Following exposure to chemoradiation, EAC cells increase their mitochondrial content and associated metabolic processes, which drives treatment resistance. Inhibition of this response using clinically applicable inhibitors of ESRRA in combination with (chemo)radiation shows promising anti-tumor activities and could be further developed for clinical use. Overall design: We performed a transcriptomic assessment of pre- and post-treatment patient tissue samples by RNA-Seq, which was validated by immunohistochemistry. Cellular responses to chemoradiation were determined in patient-derived adherent tumor cell cultures exposed to an in vitro approximation of the CROSS regimen. Assessments of metabolic rewiring included bioinformatics, measurement of oxygen consumption and other metrics for mitochondrial fitness, transcriptomic analysis, fluorescence and electron microscopy. The identified metabolic pathway was then targeted by pharmacological and genetic tools in combination with (chemo)radiation in cell viability assays on adherent tumor cell cultures and organoids.

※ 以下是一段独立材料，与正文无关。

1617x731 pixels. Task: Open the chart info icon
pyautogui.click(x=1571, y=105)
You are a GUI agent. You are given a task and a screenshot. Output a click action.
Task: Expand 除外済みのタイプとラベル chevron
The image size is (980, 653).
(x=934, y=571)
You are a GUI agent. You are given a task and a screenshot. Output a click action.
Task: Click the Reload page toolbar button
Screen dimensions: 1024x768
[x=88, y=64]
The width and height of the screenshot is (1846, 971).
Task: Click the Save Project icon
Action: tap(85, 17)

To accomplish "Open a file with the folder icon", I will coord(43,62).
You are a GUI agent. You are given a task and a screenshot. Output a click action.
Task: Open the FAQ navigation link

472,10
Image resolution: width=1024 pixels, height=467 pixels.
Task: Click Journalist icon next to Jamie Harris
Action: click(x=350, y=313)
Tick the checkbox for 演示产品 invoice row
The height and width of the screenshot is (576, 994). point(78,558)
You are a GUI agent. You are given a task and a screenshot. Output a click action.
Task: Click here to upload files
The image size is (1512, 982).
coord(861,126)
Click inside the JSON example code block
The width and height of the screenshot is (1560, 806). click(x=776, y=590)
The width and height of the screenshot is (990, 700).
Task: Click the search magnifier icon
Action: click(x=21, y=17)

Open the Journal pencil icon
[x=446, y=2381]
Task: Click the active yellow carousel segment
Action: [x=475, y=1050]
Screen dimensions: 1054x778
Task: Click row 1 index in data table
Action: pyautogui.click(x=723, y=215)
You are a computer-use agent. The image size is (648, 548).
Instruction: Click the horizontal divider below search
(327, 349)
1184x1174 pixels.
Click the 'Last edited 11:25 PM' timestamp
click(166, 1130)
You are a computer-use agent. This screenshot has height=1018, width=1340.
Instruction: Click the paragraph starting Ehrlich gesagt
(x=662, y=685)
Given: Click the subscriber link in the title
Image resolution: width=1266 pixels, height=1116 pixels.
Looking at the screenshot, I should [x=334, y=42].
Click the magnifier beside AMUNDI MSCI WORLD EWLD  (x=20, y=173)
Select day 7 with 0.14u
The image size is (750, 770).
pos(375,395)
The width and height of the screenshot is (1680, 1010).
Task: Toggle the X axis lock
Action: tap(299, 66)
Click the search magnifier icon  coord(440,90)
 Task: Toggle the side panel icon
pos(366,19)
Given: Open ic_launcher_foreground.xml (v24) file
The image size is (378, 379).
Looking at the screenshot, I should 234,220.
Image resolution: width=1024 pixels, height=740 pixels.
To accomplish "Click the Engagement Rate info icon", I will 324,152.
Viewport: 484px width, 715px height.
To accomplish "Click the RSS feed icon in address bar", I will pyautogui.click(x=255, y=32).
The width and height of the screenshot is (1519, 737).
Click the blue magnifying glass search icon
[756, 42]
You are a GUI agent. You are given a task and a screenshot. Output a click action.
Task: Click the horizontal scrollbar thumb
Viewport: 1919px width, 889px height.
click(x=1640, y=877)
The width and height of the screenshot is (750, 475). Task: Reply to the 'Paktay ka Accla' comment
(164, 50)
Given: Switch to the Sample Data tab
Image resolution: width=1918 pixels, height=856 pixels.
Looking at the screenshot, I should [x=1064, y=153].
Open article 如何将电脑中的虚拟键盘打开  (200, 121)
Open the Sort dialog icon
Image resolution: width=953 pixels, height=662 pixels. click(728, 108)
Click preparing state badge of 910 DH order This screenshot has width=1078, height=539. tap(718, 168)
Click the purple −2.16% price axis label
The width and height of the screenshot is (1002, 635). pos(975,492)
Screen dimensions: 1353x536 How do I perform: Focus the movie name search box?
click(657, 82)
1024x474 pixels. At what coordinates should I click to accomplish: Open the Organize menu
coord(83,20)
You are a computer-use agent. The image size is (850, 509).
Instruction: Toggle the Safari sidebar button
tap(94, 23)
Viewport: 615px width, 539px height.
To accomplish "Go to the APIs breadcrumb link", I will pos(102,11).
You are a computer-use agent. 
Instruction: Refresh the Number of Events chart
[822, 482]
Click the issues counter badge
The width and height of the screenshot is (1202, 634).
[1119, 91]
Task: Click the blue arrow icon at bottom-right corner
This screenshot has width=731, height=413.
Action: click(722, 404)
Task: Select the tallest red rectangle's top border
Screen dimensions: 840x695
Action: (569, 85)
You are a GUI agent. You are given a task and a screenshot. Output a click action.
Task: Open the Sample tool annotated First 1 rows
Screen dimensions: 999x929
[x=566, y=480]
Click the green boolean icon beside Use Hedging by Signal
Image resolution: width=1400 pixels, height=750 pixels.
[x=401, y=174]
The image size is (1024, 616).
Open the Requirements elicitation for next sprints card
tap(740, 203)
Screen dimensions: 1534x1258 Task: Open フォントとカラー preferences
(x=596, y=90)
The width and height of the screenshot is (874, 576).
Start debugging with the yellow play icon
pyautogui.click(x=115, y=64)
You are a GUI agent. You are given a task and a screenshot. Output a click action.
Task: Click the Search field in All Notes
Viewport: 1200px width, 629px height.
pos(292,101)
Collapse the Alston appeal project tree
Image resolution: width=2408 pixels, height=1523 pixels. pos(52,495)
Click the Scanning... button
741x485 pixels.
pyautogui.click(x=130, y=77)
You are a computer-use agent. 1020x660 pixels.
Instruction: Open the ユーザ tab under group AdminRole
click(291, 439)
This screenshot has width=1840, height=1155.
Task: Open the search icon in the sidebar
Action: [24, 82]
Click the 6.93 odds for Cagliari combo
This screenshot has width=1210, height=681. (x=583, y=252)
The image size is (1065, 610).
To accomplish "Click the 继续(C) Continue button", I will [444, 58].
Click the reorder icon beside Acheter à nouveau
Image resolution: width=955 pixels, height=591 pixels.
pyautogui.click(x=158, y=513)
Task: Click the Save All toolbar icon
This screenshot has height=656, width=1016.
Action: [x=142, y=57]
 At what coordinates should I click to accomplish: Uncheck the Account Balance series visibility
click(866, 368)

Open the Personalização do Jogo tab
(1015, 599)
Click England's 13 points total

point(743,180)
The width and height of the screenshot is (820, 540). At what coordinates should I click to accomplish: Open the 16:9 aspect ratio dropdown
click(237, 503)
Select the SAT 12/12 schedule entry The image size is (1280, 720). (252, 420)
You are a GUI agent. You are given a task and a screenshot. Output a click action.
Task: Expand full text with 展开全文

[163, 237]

食管腺癌细胞（Esophageal Adenocarcinoma, EAC）在接受放化疗暴露后，其线粒体含量与关联代谢过程均会上调，进而驱动治疗耐药性的产生。采用临床可用的ESRRA抑制剂（Estrogen-Related Receptor Alpha, ESRRA）联合（放）化疗抑制该应答，已展现出颇具潜力的抗肿瘤活性，有望进一步推进至临床转化。 实验整体设计：本研究通过RNA测序（RNA-Seq）对患者治疗前后的组织样本开展转录组学评估，并以免疫组织化学实验对结果进行验证。在患者来源的贴壁肿瘤细胞培养物中，本研究检测了细胞对放化疗的应答反应，该培养物暴露于体外模拟的CROSS治疗方案。 代谢重编程的相关评估涵盖生物信息学分析、氧消耗量测定及其他线粒体健康相关指标检测、转录组学分析，以及荧光显微镜与电子显微镜观察。随后，本研究通过药理学与遗传学工具，联合（放）化疗，在贴壁肿瘤细胞培养物及类器官的细胞活力实验中，对所鉴定出的代谢通路进行靶向干预。